- _PAGE TEXT_:
··········
George Boole (1815-1864) was a British mathematician and is known as the founder of mathematical logic. Boole, who came from a poor family and was essentially a self-taught mathematician, made his presence known in the world of mathematics in 1847 after the publication of his book, "The Mathematical Analysis of Logic". In his book, Boole successfully demonstrated that logic, as Aristotle taught it, could be represented by algebraic equations. In 1854, Boole firmly established his reputation by publishing "An Investigation of the Laws of Thought, on Which Are Founded the Mathematical Theories of Logic and Probabilities", a continuation of his earlier work.
In 1855 Boole, the first professor of mathematics at The College of Cork, Ireland, married Mary Everest, who is now known as a mathematician and teacher in her own right. Mary, who was 18 years younger than Boole, served as sounding-board and editor for her husband throughout their nine years of marriage. Unfortunately, Mary's poor choice of medical treatment may have hastened Boole's death. After getting caught in the rain and catching a cold, Boole was put to bed by his wife, who dumped buckets of water on him based on the theory that whatever had caused the illness would also provide the cure. (It seemed logical to her.) George and Mary had five daughters; the third daughter, Alicia Boole Stott, became well-known for her work in the visualization of geometric figures in hyperspace.
Boole's work in symbolic logic, collectively known as "Boolean algebra", is widely regarded to be based on the work of earlier mathematician G.W. Leibniz. Although Boole's work was well-received during his lifetime, it was considered to be "pure" mathematics until 1938, when Claude Shannon published his thesis at MIT. Shannon demonstrated that Boole's symbolic logic, as it applies to the representation of TRUE and FALSE, could be used to represent the functions of switches in electronic circuits. This became the foundation for digital electronic design, with practical applications in telephone switching and computer engineering.
Today, when using a search engine on the Internet, we use Boole's mathematical concepts to help us locate information by defining a relationship between the terms we enter. For instance, searching for George AND Boole would find every article in which both the word George and the word Boole appear. Searching for George OR Boole would find every article in which either the word George or the word Boole appears. We call this a boolean search.
··········
- _INFORMATION GIVEN_:
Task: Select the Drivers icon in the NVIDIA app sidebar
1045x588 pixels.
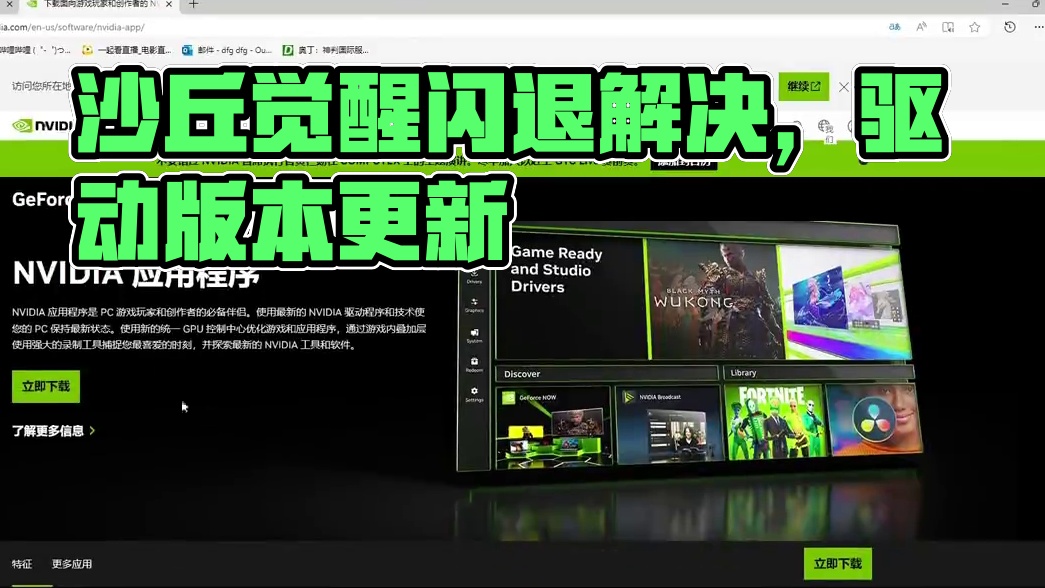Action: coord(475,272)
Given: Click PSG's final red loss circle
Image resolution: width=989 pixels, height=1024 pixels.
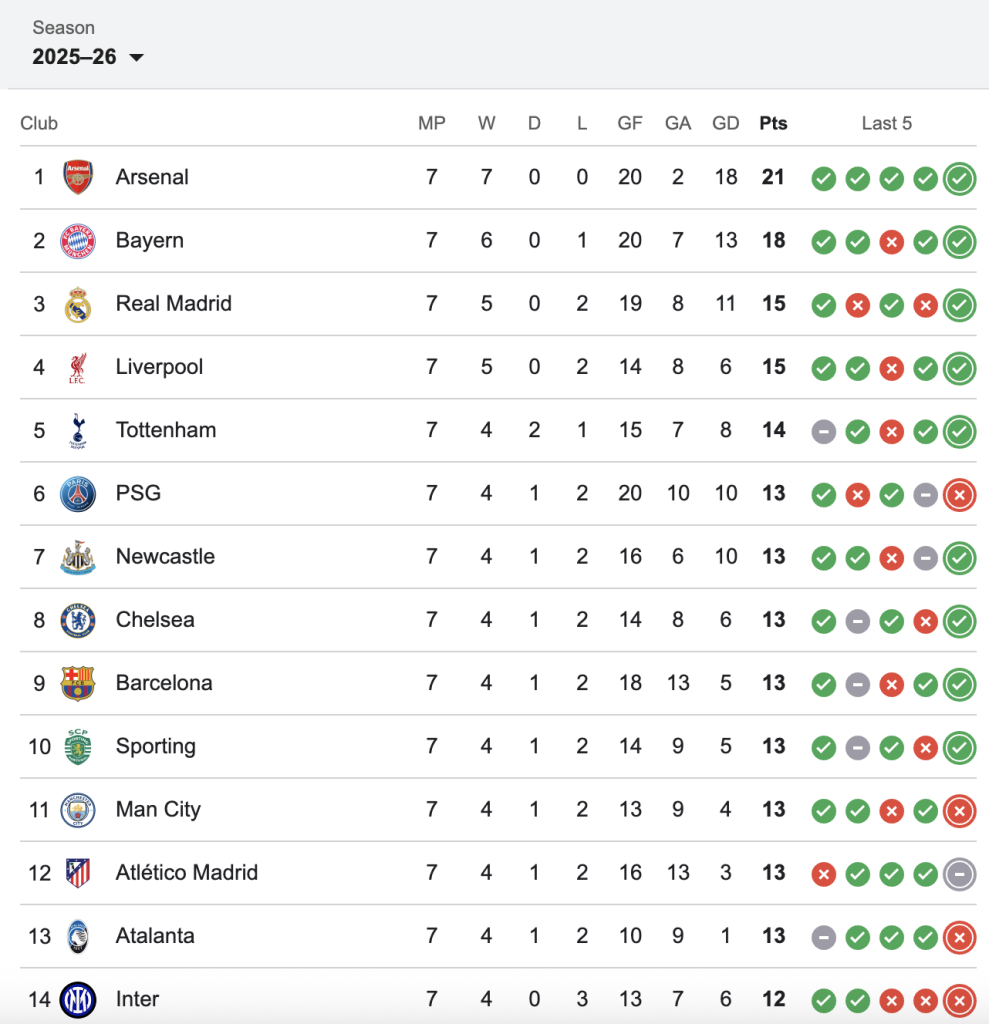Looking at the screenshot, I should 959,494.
··········
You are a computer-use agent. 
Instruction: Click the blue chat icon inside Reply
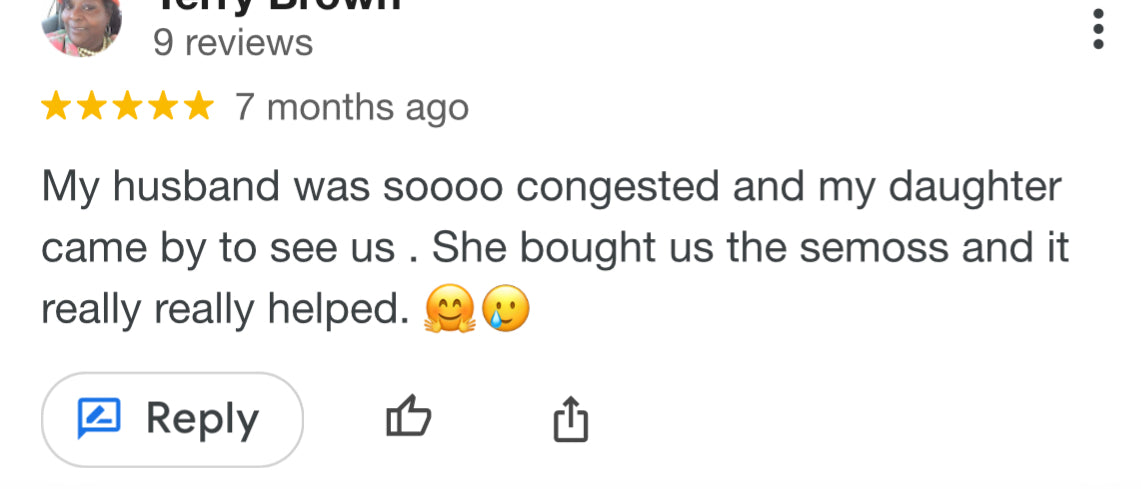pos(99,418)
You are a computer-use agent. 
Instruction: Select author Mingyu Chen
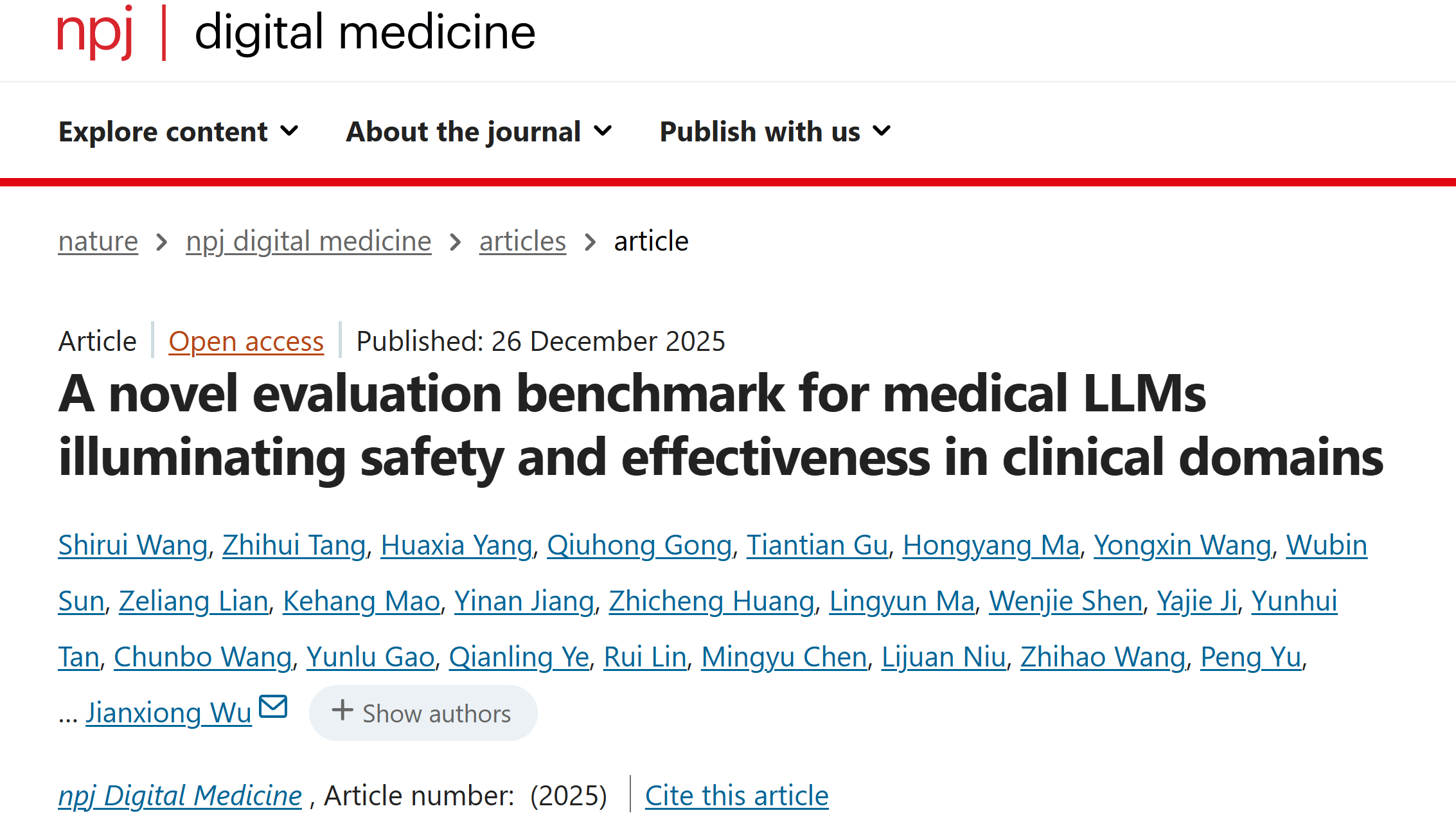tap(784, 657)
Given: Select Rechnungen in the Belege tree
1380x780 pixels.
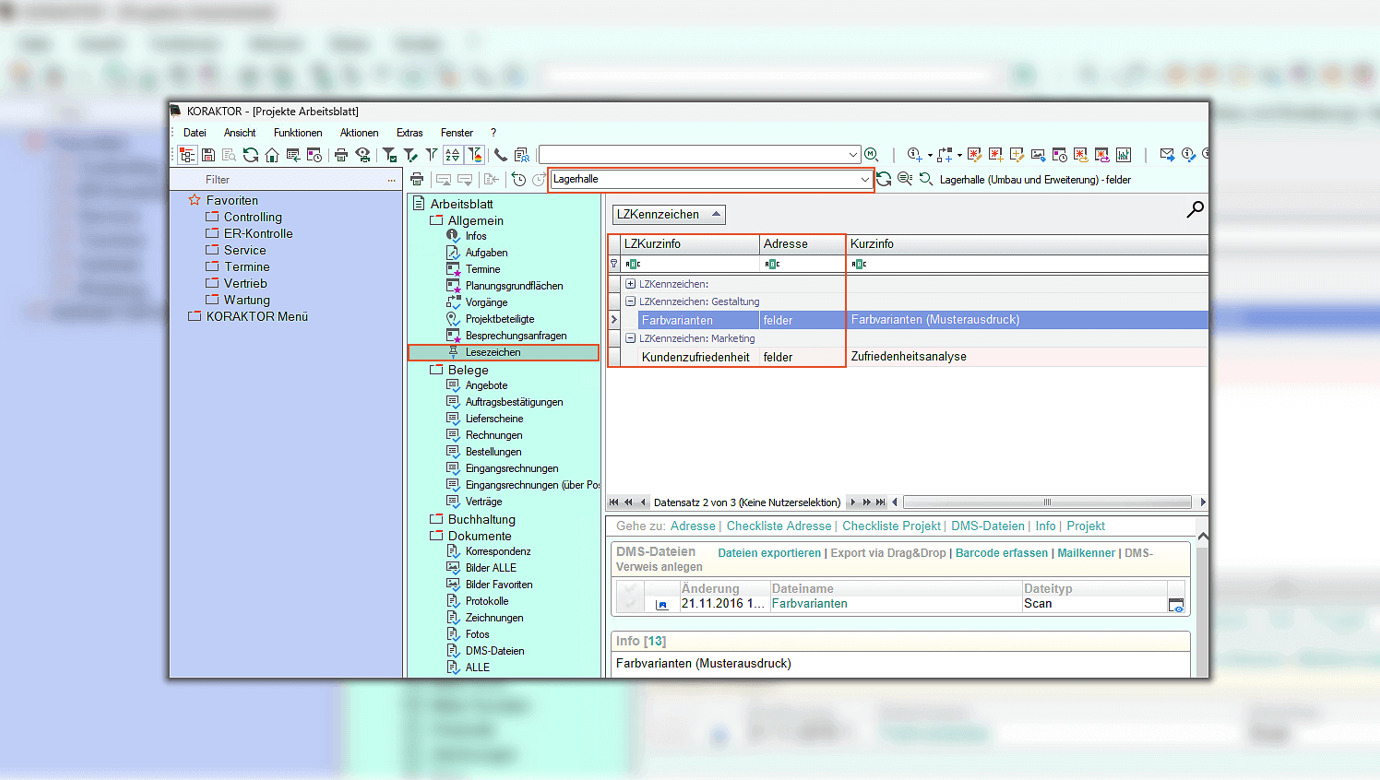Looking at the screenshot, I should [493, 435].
··········
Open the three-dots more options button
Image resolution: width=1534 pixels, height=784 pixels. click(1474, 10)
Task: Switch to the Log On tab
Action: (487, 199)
··········
- _WHAT YOU WILL DO_:
[a] Retype the passage of the George Boole text from "George Boole (1815-1864)" to "his earlier work.", matching it word for word.
[b] According to the George Boole text, in what year did Claude Shannon publish his thesis at MIT?

- _ANSWERS IN ORDER_:
[a]
George Boole (1815-1864) was a British mathematician and is known as the founder of mathematical logic. Boole, who came from a poor family and was essentially a self-taught mathematician, made his presence known in the world of mathematics in 1847 after the publication of his book, "The Mathematical Analysis of Logic". In his book, Boole successfully demonstrated that logic, as Aristotle taught it, could be represented by algebraic equations. In 1854, Boole firmly established his reputation by publishing "An Investigation of the Laws of Thought, on Which Are Founded the Mathematical Theories of Logic and Probabilities", a continuation of his earlier work.

[b] 1938